Minnesota’s Stay at Home Order:
Minnesota’s “Stay at Home” order provides a perfect example.
On the one hand, violating the law is a crime (a misdemeanor, which is punishable by up to 90 days in jail and a fine of $1,000.00). On the other hand, the media report that Governor Walz has instructed the police not to enforce the law . . . except sometimes.
There have already been at least eight instances of people charged for violating the order.
How Vague IS the Order:
For starters, I could not find it after about thirty minutes of searching. I am a criminal defense attorney with about twenty years of experience, and I could not find the law people are being charged with violating. Here it is in a 22-page PDF.
It turns out that my work is exempt (I can go to work). You can find that particular exemption on page 9 at Para. 6 (cc) (iii). Note that it is exception “cc” because the exemptions had already used up the 26 letters of the alphabet (my work is the 29th exemption). Is your work exempted? Is your preferred leisure activity exempted? The Order exempts,
“. . . outdoor activities (e.g.,walking, hiking, running, biking, driving for pleasure, hunting, or fishing),and . . . go[ing] to available public parks and other public recreation lands, consistent with remaining at least six feet apart from individuals from other households.”
What about frisbee golf if you stay six feet apart? Will police tell you to “freeze,” take out a tape measure, and measure the distance between you and your nearest “golfing” partner? In many criminal cases, police can “extrapolate” prior conduct based on their observations and prior “training and experience.” Can the officer testify that to be where you were, you must have been closer than six feet a few seconds earlier?
What about going to the grocery store? Para. 5 (d) allows going to the store for “food . . . and other grocery items.” So far, so good. But the title of Paragraph 5 is “Necessary Supplies and Services.” So, can you go to the store for ice cream? Groceries are exempt, but ice cream isn’t necessary? What about orange juice? What if you are diabetic? What about going to buy cigarettes? Are they grocery items?

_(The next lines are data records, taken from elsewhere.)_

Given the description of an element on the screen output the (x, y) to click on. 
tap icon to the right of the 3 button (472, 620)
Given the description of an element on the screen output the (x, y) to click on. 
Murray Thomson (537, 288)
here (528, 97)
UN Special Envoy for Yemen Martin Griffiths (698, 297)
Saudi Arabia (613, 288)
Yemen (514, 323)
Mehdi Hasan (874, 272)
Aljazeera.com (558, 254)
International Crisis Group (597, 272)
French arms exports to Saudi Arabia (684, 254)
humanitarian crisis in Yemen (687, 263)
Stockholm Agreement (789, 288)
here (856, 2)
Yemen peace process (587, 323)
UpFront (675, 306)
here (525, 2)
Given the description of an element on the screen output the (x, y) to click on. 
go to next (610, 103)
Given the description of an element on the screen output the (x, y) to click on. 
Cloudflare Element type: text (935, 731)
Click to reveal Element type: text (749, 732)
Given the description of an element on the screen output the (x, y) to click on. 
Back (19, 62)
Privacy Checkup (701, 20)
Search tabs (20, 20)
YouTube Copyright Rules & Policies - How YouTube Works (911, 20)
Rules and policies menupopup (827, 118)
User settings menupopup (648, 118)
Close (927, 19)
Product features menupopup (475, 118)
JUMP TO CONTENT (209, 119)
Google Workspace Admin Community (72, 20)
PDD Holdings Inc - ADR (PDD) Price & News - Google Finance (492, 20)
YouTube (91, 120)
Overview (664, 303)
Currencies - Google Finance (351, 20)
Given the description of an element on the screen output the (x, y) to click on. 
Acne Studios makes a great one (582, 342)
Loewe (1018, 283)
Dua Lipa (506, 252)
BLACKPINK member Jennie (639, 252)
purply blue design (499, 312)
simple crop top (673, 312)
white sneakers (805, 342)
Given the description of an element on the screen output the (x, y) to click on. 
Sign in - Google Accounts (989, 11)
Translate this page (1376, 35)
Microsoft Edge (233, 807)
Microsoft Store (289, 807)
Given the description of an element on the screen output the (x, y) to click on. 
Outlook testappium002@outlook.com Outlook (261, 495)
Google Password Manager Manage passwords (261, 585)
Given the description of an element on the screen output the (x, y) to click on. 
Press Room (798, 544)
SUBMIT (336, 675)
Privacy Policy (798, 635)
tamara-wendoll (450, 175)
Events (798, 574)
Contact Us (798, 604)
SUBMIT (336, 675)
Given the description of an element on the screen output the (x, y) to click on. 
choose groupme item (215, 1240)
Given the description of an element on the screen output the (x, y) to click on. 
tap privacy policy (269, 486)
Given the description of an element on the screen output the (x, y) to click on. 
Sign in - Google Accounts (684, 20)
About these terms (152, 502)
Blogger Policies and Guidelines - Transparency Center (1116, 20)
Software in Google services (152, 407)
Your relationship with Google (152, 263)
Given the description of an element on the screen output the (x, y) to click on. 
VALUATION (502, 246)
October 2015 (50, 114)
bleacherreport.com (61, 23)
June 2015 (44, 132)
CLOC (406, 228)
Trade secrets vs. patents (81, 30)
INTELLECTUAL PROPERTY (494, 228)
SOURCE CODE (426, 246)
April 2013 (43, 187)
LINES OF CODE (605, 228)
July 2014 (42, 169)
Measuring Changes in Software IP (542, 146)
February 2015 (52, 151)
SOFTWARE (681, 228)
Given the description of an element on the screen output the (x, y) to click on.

What about? What about? What about?
Yeah, I’m lawyering the hell out of this. But being charged with a crime is serious. “Even a misdemeanor.” Most employers are not allowed to ask early in the interview process whether you have been charged with or convicted of a crime, but they do. And they are allowed to ask in a subsequent, in-person interview. Given a choice of hiring someone who has been charged with a crime and someone who has not, the employer more often than not will take the person who is not a criminal. The same analysis goes for housing, for college admissions, and professional licenses (from day care provider to doctor).
Like most criminal laws, the idea behind this one is laudable. I support it. But it shows with unusual clarity how vague or over broad laws can have unintended and serious, even life-altering, consequences.
‘I am Steve’ says
Words matter. I’m reminiscing on the ‘under the influence of’ v. ‘impaired’ piece of the statute that haunted years of my life. Thanks for sharing, Barry.